A 37-hour rain delay appeared to douse Georgia baseball’s red-hot offense in a series loss at No. 23 Alabama.
The No. 6-ranked Bulldogs (40-13, 16-11 SEC) exploded for a 19-3 win Friday before dropping the final two games by scores of 9-3 and 5-4. Game 2 of the three-game series was split by inclement weather, starting Friday night and finishing early Sunday afternoon.
The Crimson Tide (39-13, 15-12) treated its home crowd at Sewell-Thomas Stadium to another strong outing in the third game. Alabama stacked six hits on top of five free passes issued by UGA.
“We didn’t play very well today. Not happy with our guys, and I just told them that,” UGA coach Wes Johnson said. “We’ve got to get a lot better. Like, you can’t come out like that today on a game that is going to decide a series in this league. They’re so hard to get.
“We gave so many things away today — defensively, on the base paths, offensively at the plate.”
Alabama jumped out to a 4-0 lead with two homers in the first couple of innings. Georgia bit back in the third with two runs of its own, starting with a solo home run from true freshman Bryce Clavon.
Clavon lined his first career homer just over the right-field wall to cut the deficit to 4-1. Tre Phelps added a bloop RBI single before the inning ended.
Alabama got its fifth and final run off UGA starter Leighton Finley, who finished with five earned runs allowed on six hits and two walks in 3⅔ innings.
Daniel Jackson cut Georgia‘s deficit to a single run with a two-run homer in the sixth. The designated hitter mashed a changeup into Georgia‘s bullpen behind the right-field wall.
Alabama‘s Carson Ozmer slammed the door in the top of the seventh inning for his second save of the day.
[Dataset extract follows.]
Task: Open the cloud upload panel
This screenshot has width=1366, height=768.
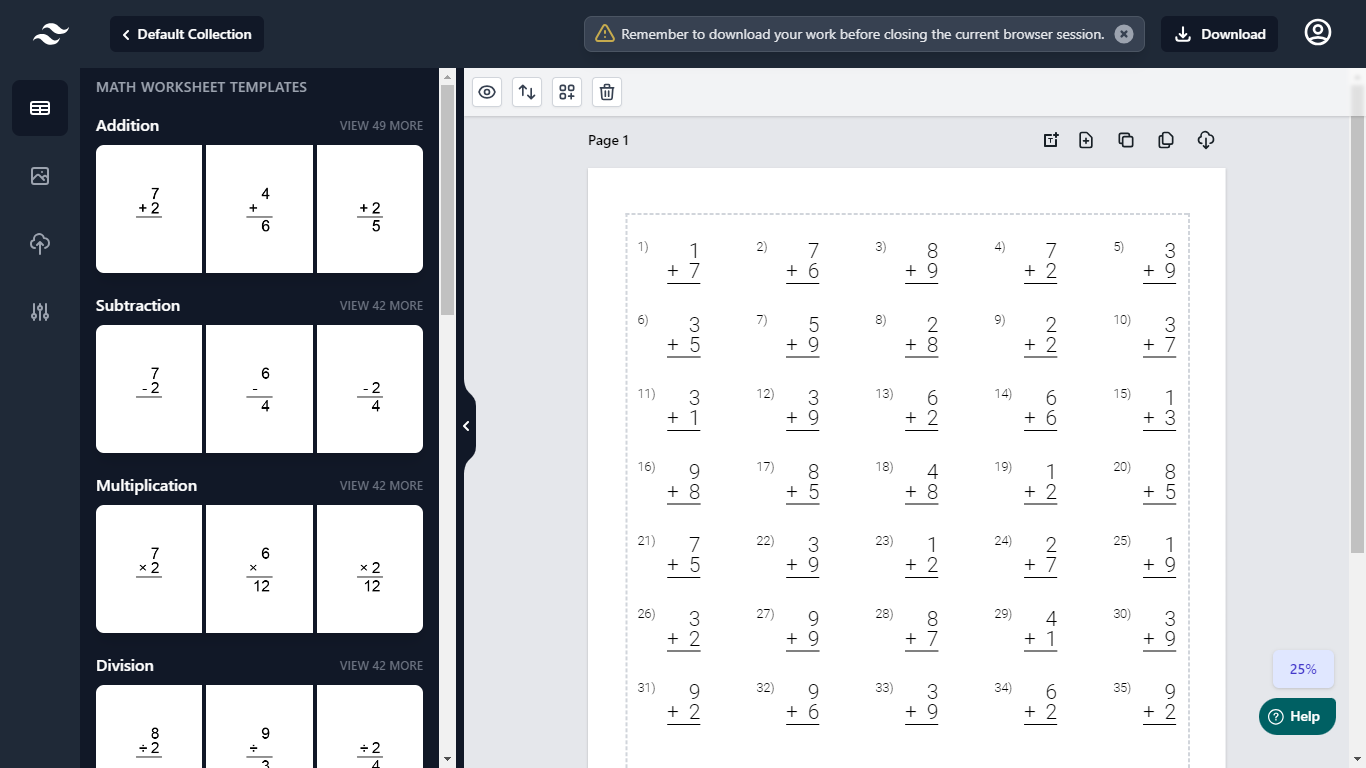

The same Bulldogs bats that hammered eight extra-base hits in Game 1 had just seven total hits in Game 3. Alabama starter Zane Adams set the tone in the seven-inning game, giving up two earned runs on five hits in four innings pitched.
UGA‘s offense entered the weekend averaging 8.6 runs per game. However, in its last three road SEC series before Tuscaloosa, the Bulldogs were averaging 3.9 runs per game.
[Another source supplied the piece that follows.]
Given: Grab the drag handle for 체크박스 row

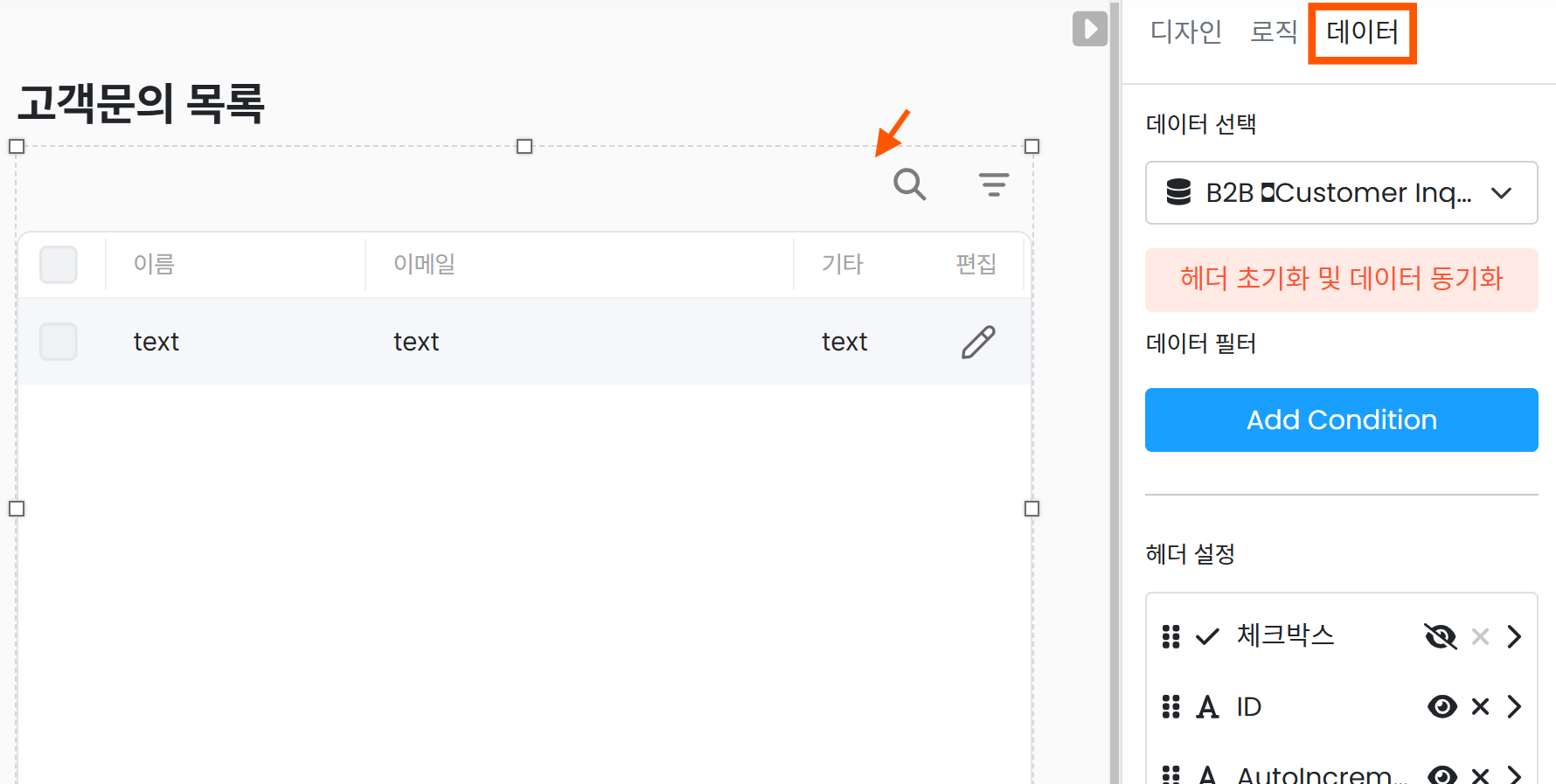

Georgia bucked that trend hard Friday night but couldn’t keep the momentum going in the last two games, totaling seven runs.
Georgia is hunting a top-eight national seed in the NCAA Tournament, which would clinch UGA home-field advantage through the first two rounds. The tournament bracket will be announced May 26.
The Bulldogs earned a spot last year with 17 SEC wins, but there is no magic number to earn a national seed. There have been seasons when SEC teams with 18 conference wins didn’t get a top-eight spot.
Recent history does show that 19 SEC wins should be enough for a national seed, as every SEC team with at least 19 has earned a national seed since 2018.
Every SEC win increases Georgia‘s chances of having a better resume than competing SEC teams and other national powers, and the Bulldogs have three more games to boost their national seed resume.
They will host Texas A&M in Game 1 at 6 p.m. Thursday at Foley Field.
“We’ve got no midweek this week. We’ll be able to get back, get a couple of really good days of practice in,” Johnson said. “We’re going to get after it really hard and get ready for Texas A&M.”
The Aggies were ranked No. 1 in the preseason before losing their first three SEC series. Texas A&M worked back to a 10-14 conference record last weekend, however the Aggies lost the series to the Tigers, who entered the series 0-24 in SEC play.
The Bulldogs are 27-3 at Foley Field this year and haven’t lost a home series.